Stored data
::::::::::

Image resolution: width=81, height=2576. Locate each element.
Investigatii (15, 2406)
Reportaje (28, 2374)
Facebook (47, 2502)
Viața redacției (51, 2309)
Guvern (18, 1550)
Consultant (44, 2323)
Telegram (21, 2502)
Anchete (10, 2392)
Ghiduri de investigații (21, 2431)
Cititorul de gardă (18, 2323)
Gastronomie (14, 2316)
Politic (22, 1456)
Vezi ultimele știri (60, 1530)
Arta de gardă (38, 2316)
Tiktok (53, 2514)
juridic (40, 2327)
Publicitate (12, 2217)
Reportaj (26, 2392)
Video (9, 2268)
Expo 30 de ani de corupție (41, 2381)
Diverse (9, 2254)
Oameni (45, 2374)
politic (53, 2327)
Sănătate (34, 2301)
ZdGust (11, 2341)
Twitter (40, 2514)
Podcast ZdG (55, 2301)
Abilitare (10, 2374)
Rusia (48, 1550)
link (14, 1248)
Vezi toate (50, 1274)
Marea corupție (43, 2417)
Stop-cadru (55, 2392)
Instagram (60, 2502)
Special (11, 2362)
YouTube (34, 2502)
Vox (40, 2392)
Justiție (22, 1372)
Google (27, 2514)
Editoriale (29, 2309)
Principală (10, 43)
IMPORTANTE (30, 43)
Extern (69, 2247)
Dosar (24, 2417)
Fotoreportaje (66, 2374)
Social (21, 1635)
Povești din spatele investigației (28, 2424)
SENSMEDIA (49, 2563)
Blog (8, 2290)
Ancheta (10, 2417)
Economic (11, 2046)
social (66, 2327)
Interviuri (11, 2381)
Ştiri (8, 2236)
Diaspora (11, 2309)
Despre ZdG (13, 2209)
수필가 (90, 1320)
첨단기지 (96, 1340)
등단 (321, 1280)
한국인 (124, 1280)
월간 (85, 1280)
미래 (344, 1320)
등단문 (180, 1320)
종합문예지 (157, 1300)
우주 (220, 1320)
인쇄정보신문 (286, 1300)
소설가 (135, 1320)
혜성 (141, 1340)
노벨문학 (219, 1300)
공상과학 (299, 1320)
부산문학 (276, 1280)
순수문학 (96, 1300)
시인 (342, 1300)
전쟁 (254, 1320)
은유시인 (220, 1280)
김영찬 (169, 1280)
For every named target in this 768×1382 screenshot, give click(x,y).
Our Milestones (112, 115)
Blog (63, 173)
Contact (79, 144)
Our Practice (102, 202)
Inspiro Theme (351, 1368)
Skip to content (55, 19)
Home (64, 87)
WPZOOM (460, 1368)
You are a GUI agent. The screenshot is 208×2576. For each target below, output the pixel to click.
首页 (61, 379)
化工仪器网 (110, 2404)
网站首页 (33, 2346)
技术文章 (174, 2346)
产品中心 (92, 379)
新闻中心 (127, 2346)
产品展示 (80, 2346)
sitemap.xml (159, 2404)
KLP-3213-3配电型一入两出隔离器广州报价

::::::::::

**About this exercise**. Return the line that contains "시인 (342, 1300)" along with every line after it through the end of the entries, exactly, adding nothing.

**Reply to the task**.
시인 (342, 1300)
전쟁 (254, 1320)
은유시인 (220, 1280)
김영찬 (169, 1280)
For every named target in this 768×1382 screenshot, give click(x,y).
Our Milestones (112, 115)
Blog (63, 173)
Contact (79, 144)
Our Practice (102, 202)
Inspiro Theme (351, 1368)
Skip to content (55, 19)
Home (64, 87)
WPZOOM (460, 1368)
You are a GUI agent. The screenshot is 208×2576. For each target below, output the pixel to click.
首页 (61, 379)
化工仪器网 (110, 2404)
网站首页 (33, 2346)
技术文章 (174, 2346)
产品中心 (92, 379)
新闻中心 (127, 2346)
产品展示 (80, 2346)
sitemap.xml (159, 2404)
KLP-3213-3配电型一入两出隔离器广州报价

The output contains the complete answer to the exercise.